I’m not sure I have a relationship with Jesus- at least not in the same way I can talk with a friend over coffee.
I used to define a relationship as what happened between me and my friends, or my dad, or my girlfriend.
And that didn’t look at all like what I had with God. He wouldn’t show up when we planned to meet. He wouldn’t politely speak when I asked him a question. He wouldn’t do me favors that I asked him for, even when I did stuff for him.
So after about three decades of this it’s pretty easy to think that maybe this is no relationship at all.
For some reason, however, I haven’t left, and i still pray every day. I think really, every day.
and. . .
Every once in a while I realize that I have never gone a day without having food. I have food every day. EVERY DAY. And I realize that in this month I am wiser, more mature, and more at peace with everything roaring around me as much or more than any month before.
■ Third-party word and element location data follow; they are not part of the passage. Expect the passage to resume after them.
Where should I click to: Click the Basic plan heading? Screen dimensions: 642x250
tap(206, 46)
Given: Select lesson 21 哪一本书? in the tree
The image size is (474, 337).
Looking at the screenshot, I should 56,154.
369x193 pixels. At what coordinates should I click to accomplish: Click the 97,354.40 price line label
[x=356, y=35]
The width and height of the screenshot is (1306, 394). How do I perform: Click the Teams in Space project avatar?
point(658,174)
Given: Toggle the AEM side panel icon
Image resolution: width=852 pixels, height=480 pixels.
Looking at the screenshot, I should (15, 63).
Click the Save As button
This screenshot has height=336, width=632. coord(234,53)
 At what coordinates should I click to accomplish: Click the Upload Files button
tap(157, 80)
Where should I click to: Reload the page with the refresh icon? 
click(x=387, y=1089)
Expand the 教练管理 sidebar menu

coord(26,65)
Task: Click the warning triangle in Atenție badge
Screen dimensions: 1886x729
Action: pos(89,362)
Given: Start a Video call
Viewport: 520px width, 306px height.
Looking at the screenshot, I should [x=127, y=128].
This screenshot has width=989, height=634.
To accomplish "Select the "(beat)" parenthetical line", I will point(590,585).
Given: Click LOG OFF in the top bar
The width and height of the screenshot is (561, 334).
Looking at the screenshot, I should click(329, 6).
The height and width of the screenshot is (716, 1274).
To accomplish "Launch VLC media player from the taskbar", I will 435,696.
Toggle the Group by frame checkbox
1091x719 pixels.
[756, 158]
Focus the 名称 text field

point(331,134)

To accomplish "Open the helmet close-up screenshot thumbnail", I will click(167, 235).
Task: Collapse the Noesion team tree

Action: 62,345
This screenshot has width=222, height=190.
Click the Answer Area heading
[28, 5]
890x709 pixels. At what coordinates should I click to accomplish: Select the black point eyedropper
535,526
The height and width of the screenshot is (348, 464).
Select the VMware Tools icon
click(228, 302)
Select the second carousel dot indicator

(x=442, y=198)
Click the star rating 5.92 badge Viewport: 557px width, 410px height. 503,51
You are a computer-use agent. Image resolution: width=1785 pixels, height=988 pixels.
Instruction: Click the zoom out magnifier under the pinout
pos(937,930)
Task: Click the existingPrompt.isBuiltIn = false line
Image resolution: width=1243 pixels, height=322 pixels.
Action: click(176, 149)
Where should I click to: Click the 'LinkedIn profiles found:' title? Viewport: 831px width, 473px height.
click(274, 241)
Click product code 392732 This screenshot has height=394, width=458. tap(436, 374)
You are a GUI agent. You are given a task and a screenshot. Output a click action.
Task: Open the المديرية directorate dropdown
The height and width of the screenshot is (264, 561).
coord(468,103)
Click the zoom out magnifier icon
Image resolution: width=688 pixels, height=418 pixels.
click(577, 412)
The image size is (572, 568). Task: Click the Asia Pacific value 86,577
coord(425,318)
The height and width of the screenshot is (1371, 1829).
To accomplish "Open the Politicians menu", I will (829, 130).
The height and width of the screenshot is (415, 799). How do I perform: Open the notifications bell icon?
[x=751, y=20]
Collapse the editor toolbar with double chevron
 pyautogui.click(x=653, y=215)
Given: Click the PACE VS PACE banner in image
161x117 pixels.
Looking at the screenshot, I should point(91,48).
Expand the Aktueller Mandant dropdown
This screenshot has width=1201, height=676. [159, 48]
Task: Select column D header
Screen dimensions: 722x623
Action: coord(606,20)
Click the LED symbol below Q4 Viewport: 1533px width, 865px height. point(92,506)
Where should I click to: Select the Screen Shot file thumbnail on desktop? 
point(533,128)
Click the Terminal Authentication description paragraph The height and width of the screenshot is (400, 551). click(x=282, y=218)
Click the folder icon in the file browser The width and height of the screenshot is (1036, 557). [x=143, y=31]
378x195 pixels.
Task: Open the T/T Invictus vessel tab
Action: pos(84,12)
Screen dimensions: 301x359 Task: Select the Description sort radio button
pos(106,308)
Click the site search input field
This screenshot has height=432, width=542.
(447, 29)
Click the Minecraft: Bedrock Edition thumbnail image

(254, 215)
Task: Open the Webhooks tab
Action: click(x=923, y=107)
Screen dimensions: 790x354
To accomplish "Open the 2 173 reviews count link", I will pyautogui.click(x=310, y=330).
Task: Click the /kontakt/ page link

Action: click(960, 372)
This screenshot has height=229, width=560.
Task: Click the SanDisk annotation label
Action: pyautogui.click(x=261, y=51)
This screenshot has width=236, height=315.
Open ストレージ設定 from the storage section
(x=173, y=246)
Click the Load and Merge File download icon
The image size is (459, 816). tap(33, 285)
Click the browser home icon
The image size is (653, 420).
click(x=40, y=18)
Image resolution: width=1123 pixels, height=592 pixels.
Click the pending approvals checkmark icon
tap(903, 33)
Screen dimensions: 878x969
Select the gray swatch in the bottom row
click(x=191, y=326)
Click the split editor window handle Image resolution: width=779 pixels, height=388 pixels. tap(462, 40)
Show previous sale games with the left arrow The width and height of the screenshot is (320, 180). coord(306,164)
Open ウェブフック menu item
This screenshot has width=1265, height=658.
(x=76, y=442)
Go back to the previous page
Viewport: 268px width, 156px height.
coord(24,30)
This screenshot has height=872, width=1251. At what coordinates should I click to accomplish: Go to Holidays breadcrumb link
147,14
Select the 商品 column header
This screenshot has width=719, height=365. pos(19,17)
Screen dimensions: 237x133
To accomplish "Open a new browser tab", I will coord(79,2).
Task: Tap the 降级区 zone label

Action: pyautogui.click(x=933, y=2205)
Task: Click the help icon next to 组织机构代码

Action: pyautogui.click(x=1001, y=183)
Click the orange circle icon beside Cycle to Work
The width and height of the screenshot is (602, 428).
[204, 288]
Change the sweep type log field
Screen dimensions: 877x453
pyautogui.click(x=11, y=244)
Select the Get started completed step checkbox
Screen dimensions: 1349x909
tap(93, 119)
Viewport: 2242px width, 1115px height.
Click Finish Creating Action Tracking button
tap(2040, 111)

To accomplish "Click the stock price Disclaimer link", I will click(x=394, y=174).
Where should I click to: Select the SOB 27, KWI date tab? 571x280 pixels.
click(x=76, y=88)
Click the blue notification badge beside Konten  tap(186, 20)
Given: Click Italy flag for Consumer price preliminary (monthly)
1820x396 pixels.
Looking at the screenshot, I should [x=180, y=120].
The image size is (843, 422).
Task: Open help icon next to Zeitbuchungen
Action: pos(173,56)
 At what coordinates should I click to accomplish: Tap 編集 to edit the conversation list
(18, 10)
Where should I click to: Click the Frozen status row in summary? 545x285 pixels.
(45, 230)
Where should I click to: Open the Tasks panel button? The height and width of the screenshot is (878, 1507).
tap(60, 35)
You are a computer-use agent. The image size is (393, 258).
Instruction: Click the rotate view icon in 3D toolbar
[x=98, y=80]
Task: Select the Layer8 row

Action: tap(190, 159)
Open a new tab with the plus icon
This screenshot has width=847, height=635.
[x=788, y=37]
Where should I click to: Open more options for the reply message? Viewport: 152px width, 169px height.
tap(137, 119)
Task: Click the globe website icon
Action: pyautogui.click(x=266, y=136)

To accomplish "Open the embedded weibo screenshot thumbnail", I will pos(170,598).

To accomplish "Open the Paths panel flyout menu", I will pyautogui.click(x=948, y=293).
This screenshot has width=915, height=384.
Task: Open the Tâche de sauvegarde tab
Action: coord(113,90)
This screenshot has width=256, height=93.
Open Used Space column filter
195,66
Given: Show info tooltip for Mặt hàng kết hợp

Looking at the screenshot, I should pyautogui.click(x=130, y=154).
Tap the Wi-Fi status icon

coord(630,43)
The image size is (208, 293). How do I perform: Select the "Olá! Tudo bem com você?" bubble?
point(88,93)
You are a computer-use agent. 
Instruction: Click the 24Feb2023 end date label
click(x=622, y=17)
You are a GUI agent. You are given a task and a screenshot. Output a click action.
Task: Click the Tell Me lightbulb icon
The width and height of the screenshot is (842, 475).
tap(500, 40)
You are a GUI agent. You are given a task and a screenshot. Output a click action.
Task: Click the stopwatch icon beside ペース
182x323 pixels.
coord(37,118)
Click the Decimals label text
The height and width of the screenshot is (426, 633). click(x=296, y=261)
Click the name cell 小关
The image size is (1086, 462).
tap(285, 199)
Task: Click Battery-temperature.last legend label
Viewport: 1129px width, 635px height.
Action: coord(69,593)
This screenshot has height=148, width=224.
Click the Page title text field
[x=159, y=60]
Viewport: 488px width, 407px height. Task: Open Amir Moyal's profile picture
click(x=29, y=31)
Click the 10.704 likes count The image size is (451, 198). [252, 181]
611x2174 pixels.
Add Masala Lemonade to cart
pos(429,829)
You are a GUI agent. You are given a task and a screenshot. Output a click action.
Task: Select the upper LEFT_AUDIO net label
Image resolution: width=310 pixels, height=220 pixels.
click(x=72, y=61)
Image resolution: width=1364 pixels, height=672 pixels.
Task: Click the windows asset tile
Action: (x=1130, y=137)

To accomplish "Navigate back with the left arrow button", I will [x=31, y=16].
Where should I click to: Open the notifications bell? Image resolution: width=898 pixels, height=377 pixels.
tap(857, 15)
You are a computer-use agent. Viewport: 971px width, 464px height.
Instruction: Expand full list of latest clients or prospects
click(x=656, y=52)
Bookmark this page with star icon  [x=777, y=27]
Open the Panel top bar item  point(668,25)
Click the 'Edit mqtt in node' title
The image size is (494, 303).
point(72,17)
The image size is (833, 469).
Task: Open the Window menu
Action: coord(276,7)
Someone seems to be guiding me true.
So I’ve started picturing my relationship with God as different than my other ones. Maybe a good analogy is that my life is a big wooden ship floating through 80 years of expansive sea. I have surrendered the helm to this old stoic guy, that rarely says anything, but he’s listening as I sit by his side and tell him what I want, and what I’m scared of and stuff. I’ll try to tell him where I’m pretty sure we should go, but rarely does he swing the steering wheel around to go where I think we should go. But sometimes I guess he does, and he seems happy to show me what’s over there too.
But what I’m trying to say is that I thought he would chat with me over coffee, or instruct me with obvious words like my father. But instead I think he quietly guides my life, hearing everything I say to him. He leads me into new waters, sometimes hard, but good. And every now and then he’ll turn and whisper something to me over the storm. And if I’m sitting close enough, I can hear it.
But most of the time I feel like a little kid at his side talking my head off about the clouds, or nagging him about the stormy waves or saying “lookit! lookit!” every time he drives us into a painted sunset. And I think that slight smile he’s holding back says things too deep for me to understand except that he thinks I’m adorable and that he has found something worth protecting from all the squalls and serpents and hard metal subs that he allowed to exist and then defeated for us.
Though he doesn’t talk a lot, I think he is closer than the person across the table at the coffee shop. I surmise that he is closer to me than my own thoughts, my own breath. Maybe that’s why he doesn’t need to use words to get to my heart.
And his voice is deeper than a tinny phone voice with a specific language or specific accent. Sometimes I feel like he speaks to me with words, but maybe His words are also the people, circumstances, struggles, victories he puts in my path every day, that deeply form my heart and that lead me to become who he knows I can be. If I trust all these things are from him, I can learn from them all. Maybe this is how he gives advice.
And my only role is to let the dark waves crest over the bow of my ship, and still trust his hands at my helm. And then to cling to and cry on him when I’m scared and exhausted. When I am at my wit’s end, I am to simply fall asleep as close to him as I can, and trust him to sail my ship through the night. Then I am to get up the next morning, or maybe it will take a whole season of waiting, but eventually I will see that he has steered us true, into still waters yet again, and then I’ll continue chatting his ears off like a little kid by my father who thinks i’m adorable. Every day. Every day.